Dieser Umstand lässt bereits die Vermutung aufkommen, dass neben der Hitzewirkung, die allein von der Feldenergie und spezifischen Beschaffenheit des im Felde befindlichen Körpers abhängt, noch andere biologisch wirksame "Komponenten" vorhanden sein müssen. Durch meine Untersuchungen, welche ich seit längerer Zeit im Institut für allgemeine und experimentelle Pathologie in Wien durchführe, konnte ich unter anderem den Nachweis erbringen, dass diese Vermutung zu Recht besteht und neben der Hitzewirkung noch eine "spezifisch elektrische" Wirkung vorhanden ist. Es zeigte sich nämlich auf kolloidchemischem und serologischem Gebiete bei ganz bestimmten Frequenzen eine maximale Wärmeerhöhung bei gleichbleibender Feldenergie. Dieses Verhalten lässt bei näherer Untersuchung deutlich einen mechanisch-elektrischen Resonanzeffekt im molekularen Komplexe erkennen. Verschiedene Schwierigkeiten in technisch-physikalischer Hinsicht mussten durch Schaffung von speziellen Senderapparaturen und Messgeräten beseitigt werden. Die Versuche wurden größtenteils mit geringen Energien durchgeführt. (...)

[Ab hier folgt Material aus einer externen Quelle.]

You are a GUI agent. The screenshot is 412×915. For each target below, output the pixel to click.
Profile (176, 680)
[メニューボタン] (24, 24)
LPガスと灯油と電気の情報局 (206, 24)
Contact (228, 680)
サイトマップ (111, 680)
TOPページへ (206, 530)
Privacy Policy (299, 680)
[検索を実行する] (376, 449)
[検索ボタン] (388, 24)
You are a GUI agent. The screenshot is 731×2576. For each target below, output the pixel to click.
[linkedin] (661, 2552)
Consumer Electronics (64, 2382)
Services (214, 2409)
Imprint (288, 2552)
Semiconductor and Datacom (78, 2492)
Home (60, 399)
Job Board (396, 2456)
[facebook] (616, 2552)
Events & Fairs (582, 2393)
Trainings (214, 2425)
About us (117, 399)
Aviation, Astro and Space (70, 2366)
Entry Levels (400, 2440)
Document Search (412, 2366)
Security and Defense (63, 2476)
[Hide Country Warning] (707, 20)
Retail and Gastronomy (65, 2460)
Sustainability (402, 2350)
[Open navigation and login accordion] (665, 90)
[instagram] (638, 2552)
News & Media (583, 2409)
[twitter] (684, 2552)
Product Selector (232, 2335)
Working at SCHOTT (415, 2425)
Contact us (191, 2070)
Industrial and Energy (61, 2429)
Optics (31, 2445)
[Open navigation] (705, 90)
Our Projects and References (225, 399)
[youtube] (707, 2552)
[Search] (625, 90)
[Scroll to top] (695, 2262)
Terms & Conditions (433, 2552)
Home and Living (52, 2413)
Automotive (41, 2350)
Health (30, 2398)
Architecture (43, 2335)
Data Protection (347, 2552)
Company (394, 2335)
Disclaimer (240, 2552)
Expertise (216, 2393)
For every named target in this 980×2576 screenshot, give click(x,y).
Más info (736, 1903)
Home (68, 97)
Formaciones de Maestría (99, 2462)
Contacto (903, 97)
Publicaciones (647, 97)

Beim Zustandekommen biologischer Effekte dürfte (...) die spezifisch elektrische Komponente eine große Rolle spielen, wie es meine bisherigen Versuche erkennen lassen. Die Erforschung dieses Gebietes geht leider infolge der Kostspieligkeit der Versuche und Spezialröhren sehr langsam vor sich. (...) Die biologische Wirkung der kurzen Wellen beschränkt sich nicht nur auf das im Sender befindliche geschlossene Kondensatorfeld. Auch die Umgebung eines Kurzwellensenders zeigt merkbare Einflüsse auf den Organismus, wie die diversen Beobachtungen lehren.

So leiden z.B. Menschen, die in der unmittelbaren Nähe eines solchen Senders lange Zeit beschäftigt sind, unter Temperatursteigerungen, Mattigkeit und Kopfschmerzen. Dies ist besonders dann der Fall, wenn die Körperlänge des betreffenden Menschen ungefähr gleich der halben Wellenlänge des Senders ist. Der Körper wirkt dann wie eine in ihrer Eigenwellenlänge erregte Dipolantenne. Da die Körpergröße zwischen 1,50 und 2 m schwankt, so wirkt sich diese Erscheinung hauptsächlich bei sehr starken Sendern aus, die auf der Welle 3 bis 4 m arbeiten.

Irgendwelche ernstere Schädigungen solch offener Kurzwellenfelder sind nicht bekannt, wohl deswegen, weil die Wirkung im Vergleich zum geschlossenen Kondensatorfeld sehr gering ist. Verwendet man beim Sender eine gerichtete Strahlungsantenne, so ergibt sich ebenfalls ein gerichtetes, biologische Wirkungen zeigendes Feld. Man kann dann auf Distanz einen Hitzeeffekt hervorrufen. In dieser Art mögen wohl die seinerzeit Sensation erregenden "Todesstrahlen" eines Engländers gewesen sein. Vorläufig ist aber nicht zu befürchten, dass diese gerichteten Kurzwellenfelder für militärische Zwecke ein brauchbares Kampfmittel abgeben. Die Energien, die hierzu nötig wären, sind noch viel zu phantastisch groß.